Dimethyl sulfoxide (DMSO) is the only intravesical agent approved for treatment of IC by the FDA. Side effects include a garlic-like odour for up to 24 hours and approximately 10% of patients report a flare which resolves, thought to be due to mast cell degranulation. 50% DMSO is instilled and retained for 20 minutes, sometimes along with a heparin, lidocaine, or steroid mix.34 This is repeated weekly for 6–8 weeks. Repeat courses can be undertaken for those who have a good response. Heparin can be instilled on its own and is thought to have similar properties to the GAG layer. Other instillations include hyaluronic acid, chondroitin sulfate, a combination (Ialuril) or chlorpactin.

Oral cyclosporine has been shown to be effective, particularly in those with HLD.33 Use needs to be closely monitored due to its adverse effects.
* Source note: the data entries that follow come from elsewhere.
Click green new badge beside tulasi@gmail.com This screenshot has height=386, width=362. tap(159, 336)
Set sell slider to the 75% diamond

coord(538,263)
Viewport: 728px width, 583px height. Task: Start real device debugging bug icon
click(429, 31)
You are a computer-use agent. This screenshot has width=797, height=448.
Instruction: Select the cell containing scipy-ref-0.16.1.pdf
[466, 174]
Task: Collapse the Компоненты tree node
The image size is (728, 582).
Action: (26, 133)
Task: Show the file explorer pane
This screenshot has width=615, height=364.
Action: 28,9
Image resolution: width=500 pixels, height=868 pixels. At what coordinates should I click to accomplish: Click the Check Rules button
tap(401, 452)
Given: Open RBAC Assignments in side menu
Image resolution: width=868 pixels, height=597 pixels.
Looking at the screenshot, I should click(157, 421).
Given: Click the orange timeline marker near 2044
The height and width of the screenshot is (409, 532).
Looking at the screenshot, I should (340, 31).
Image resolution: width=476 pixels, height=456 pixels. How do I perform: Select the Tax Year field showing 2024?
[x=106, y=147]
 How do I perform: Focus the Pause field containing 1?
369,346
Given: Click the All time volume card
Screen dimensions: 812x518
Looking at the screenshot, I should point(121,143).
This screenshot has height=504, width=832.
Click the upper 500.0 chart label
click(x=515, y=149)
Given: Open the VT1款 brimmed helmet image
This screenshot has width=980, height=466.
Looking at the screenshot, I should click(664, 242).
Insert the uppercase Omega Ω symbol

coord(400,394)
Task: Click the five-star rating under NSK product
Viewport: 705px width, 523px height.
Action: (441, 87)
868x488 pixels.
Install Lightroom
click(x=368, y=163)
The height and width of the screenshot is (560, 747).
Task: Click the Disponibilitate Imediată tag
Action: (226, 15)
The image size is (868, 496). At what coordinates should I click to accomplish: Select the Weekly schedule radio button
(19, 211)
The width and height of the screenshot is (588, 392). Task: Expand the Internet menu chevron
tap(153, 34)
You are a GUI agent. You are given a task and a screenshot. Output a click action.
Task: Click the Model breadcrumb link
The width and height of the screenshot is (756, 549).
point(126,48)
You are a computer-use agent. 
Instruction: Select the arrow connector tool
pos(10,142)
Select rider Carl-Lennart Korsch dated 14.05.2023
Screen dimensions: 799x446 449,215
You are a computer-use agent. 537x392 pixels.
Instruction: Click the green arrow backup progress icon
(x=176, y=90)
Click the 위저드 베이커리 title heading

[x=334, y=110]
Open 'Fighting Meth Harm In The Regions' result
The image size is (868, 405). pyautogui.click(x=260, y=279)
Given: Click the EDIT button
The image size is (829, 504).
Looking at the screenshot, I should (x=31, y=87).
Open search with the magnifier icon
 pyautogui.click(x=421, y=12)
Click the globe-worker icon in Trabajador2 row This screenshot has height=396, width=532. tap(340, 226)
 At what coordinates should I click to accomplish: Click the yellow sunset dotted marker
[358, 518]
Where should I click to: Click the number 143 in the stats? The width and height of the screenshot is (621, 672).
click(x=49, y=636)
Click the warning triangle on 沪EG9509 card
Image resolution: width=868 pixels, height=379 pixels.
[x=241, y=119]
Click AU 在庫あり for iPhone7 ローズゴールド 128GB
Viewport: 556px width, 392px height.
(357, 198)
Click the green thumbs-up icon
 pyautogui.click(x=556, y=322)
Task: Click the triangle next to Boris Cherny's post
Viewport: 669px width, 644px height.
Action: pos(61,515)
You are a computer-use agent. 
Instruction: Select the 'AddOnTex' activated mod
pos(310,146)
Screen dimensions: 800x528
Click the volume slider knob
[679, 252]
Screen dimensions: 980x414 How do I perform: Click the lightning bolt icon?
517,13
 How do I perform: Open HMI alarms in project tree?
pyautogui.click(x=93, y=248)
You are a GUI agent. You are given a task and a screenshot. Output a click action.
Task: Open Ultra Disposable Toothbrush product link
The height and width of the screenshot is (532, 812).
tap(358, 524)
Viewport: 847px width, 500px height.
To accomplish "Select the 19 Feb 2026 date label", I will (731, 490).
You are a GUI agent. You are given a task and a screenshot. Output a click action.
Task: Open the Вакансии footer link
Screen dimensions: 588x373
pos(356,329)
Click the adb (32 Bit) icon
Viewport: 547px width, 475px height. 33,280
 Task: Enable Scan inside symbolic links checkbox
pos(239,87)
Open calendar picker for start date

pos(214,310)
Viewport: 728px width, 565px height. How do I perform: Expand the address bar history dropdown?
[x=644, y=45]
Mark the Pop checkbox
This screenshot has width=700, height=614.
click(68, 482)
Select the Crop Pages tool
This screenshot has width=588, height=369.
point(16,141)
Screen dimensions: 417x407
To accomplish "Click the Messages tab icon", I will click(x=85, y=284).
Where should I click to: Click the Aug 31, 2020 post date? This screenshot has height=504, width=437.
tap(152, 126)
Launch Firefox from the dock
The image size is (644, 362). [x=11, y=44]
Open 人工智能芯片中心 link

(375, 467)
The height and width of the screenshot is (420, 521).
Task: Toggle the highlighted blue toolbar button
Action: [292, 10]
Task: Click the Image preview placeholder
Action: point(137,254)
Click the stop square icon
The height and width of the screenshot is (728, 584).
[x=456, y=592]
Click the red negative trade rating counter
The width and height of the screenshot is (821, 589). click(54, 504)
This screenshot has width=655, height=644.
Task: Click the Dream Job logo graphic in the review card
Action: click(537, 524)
There is no evidence to support efficacy from other types of immunosuppressant medications.

Sodium pentosan polysulfate (PPS/Elmiron) is an expensive (approximately $140/month) oral treatment, 100mg TDS, used for at least six months. It is a synthetic sulphated polysaccharide excreted into the urine, thought to replenish the GAG layer. It is the only oral drug currently approved by the FDA. It also has antihistaminic and possible anti-inflammatory roles. Recent reports have demonstrated a risk of pigmentary maculopathy from long-term exposure and regular ophthalmology review prior to and during treatment is recommended.35 There are conflicting findings from trials regarding its efficacy.36

There is some evidence of benefit from intravesical botulinum toxin; however, studies so far have included small numbers of participants.37 Sacral nerve stimulation is still considered an investigational procedure for IC/BPS, there may be benefit in select patients.38 It is recommended that long-term outcomes should be collected and reported. There is limited data to suggest efficacy of percutaneous or transcutaneous tibial nerve stimulation.39,40

Major reconstructive surgery should only be considered in cases where all other treatment options have failed. Bladder augmentation cystoplasty using bowel can improve storage and reduce pain. Risks include recurrent urinary tract infections, metabolic changes, and malignancy. Urinary diversion with or without cystectomy through creation of an ileal conduit or a continent diversion are options where cystoplasty is unsuccessful.41

Future research

Unfortunately, IC/BPS is a condition where much remains unknown. Further research is needed on its pathology, so that we can better understand why and how it occurs. Improved understanding of subtypes of the condition, as well as research into new treatment options, is greatly needed.